Christmas songs and performance
Sound Patterns
(Fairytales)
This unit uses fairytales to introduce children to the concept of sound patterns (rhythms). They explore clapping along to repeated words and phrases, creating rhythmic patterns to tell a familiar fairytale.
Dynamics
(Seaside)
In this unit, children make links between music, sounds and environments and use percussion, vocal and body sounds to represent the seaside.
Musical Symbols
(Under the sea)
In this unit, the children combine all the musical concepts learned throughout Year 1 for an underwater-themed performance incorporating instrumental, vocal and body sounds.
Year 2
Oak Class
Call and response
(Animals)
In this unit, the children use instruments to represent animals, copying rhythms and creating call and response rhythms.
Christmas songs and performance
Contrasting dynamics
(Space)
This unit helps children with developing knowledge and understanding of dynamics using instruments; learning to compose and play rhythms to represent planets.
Singing
(On this island)
In this unit, the children learn folk songs and create sounds to represent three contrasting landscapes: seaside, countryside and city.
Instruments
(Musical story telling)
In this unit, children learn how events, actions and feelings within stories can be represented by pitch, dynamics and tempo)
Year 3
Silver Birch Class
Creating compositions
(Mountains)
Learning to tell stories through music. Listening to music and considering the narrative it could represent. Paying close attention to the dynamics, pitch and tempo and how they change. Creating original compositions to match an animation, building up layers of texture.
Christmas songs and performance
Jazz
Learning about ragtime style music, traditional jazz and scat singing. Children create a jazz motif using a swung rhythm.
Traditional instruments and improvisation
(India)
Children listen to a range of rag and tal music, identifying traditional instruments as well as creating their own improvisations and performing as a class.
Year 4
Sycamore Class
Changes in pitch, tempo and dynamics
(Rivers)
Learning to listen to changes in pitch, tempo and dynamics and relate it to something tangible and familiar. Linking to their geography learning, the pupils represent different stages of the river through vocal and percussive ostinatos, culminating in a final group performance.

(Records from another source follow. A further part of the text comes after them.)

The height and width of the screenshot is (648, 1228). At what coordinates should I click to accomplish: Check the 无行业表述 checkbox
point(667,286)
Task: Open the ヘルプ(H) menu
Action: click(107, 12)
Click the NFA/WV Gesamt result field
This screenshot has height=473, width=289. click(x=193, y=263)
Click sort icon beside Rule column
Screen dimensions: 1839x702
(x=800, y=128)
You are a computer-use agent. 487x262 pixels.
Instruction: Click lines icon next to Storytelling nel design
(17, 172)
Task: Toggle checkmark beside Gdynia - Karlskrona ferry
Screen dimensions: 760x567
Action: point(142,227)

Christmas songs and performance
Adapting and transposing motifs
(Romans)
Drawing upon their understanding of repeating patterns in music, pupils are introduced to the concept of motifs.

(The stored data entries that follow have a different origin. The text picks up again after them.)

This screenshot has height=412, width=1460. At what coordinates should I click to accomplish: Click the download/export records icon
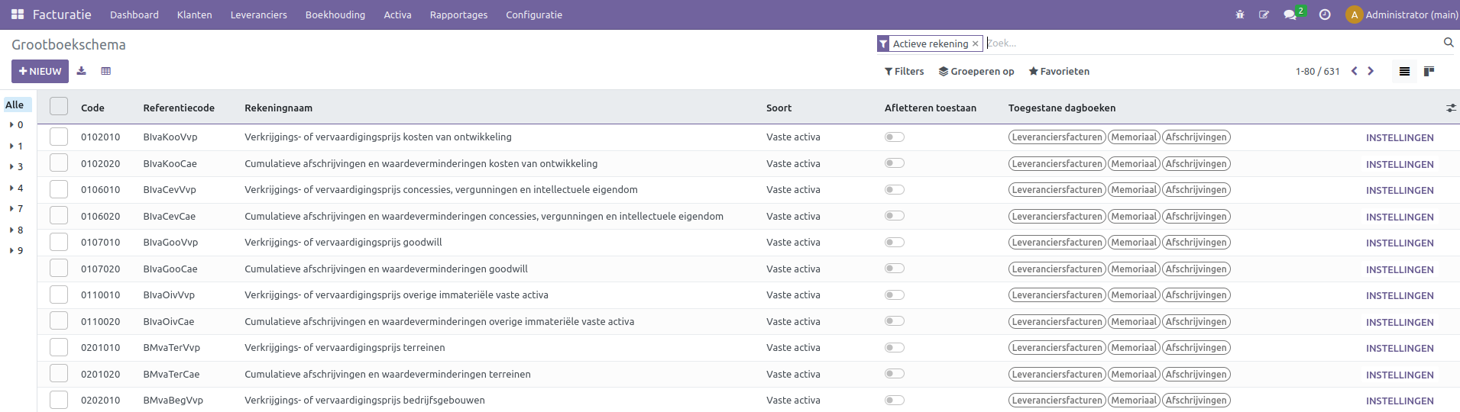point(81,71)
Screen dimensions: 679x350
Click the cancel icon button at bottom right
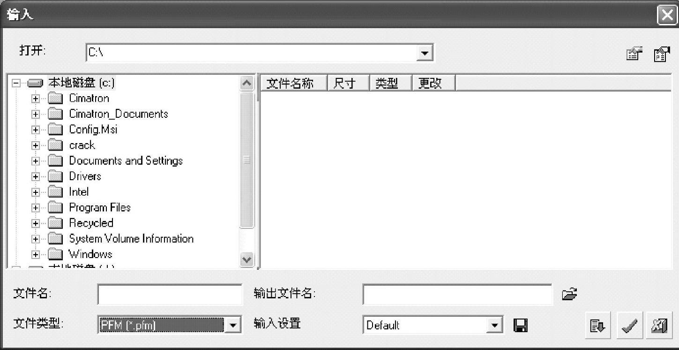(659, 326)
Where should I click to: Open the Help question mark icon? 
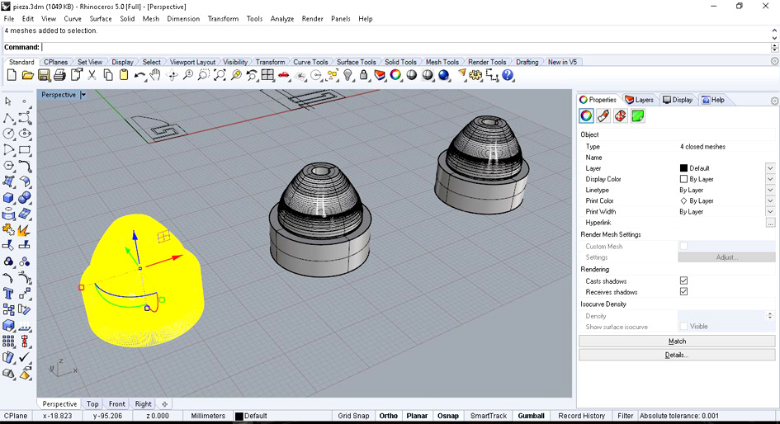point(508,75)
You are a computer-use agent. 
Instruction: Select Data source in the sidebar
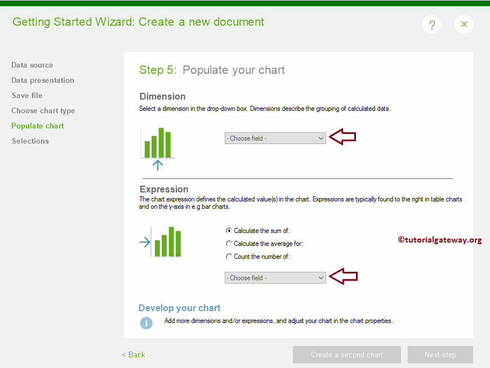tap(32, 65)
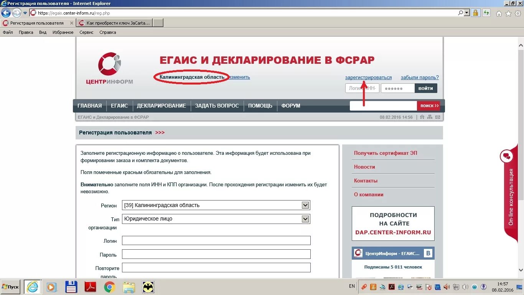
Task: Open the Регион dropdown list
Action: 305,205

Haiku, music and performance
(Hanami Festival)
This Japanese inspired topic looks at the springtime festival of Hanami, which celebrates the fleeting beauty of spring flowers. Children use descriptive vocabulary to create a Haiku, put it to music and finally add percussion sound effects to bring all elements together before a final, group performance.
Year 5
Maple Class
Composition and notation
(Musical Theatre)
Children learn how singing, acting, and dancing combine to create an overall performance.
Christmas songs and performance
Blues
Children are introduced to this famous genre of music and its history, and learn to identify the key features and mood of Blues music and its importance and purpose. They also get to grips with the 12-bar Blues and the Blues scale, and combine these to create an improvised piece with a familiar, repetitive backing.
Looping and remixing
In this engaging topic, children learn about how dance music is created, focusing particularly on the use of loops.
Year 6
Hawthorn Class
Baroque
Exploring the music and composers of the Baroque Period and investigating the structural and stylistic features of their work.
Christmas songs and performance
Film music
Exploring and identifying the characteristics of film music. Creating a composition and graphic score to perform alongside a film.
Composing and performing a leavers song
Children spend the topic creating their very own leavers’ song personal to their experiences as a class.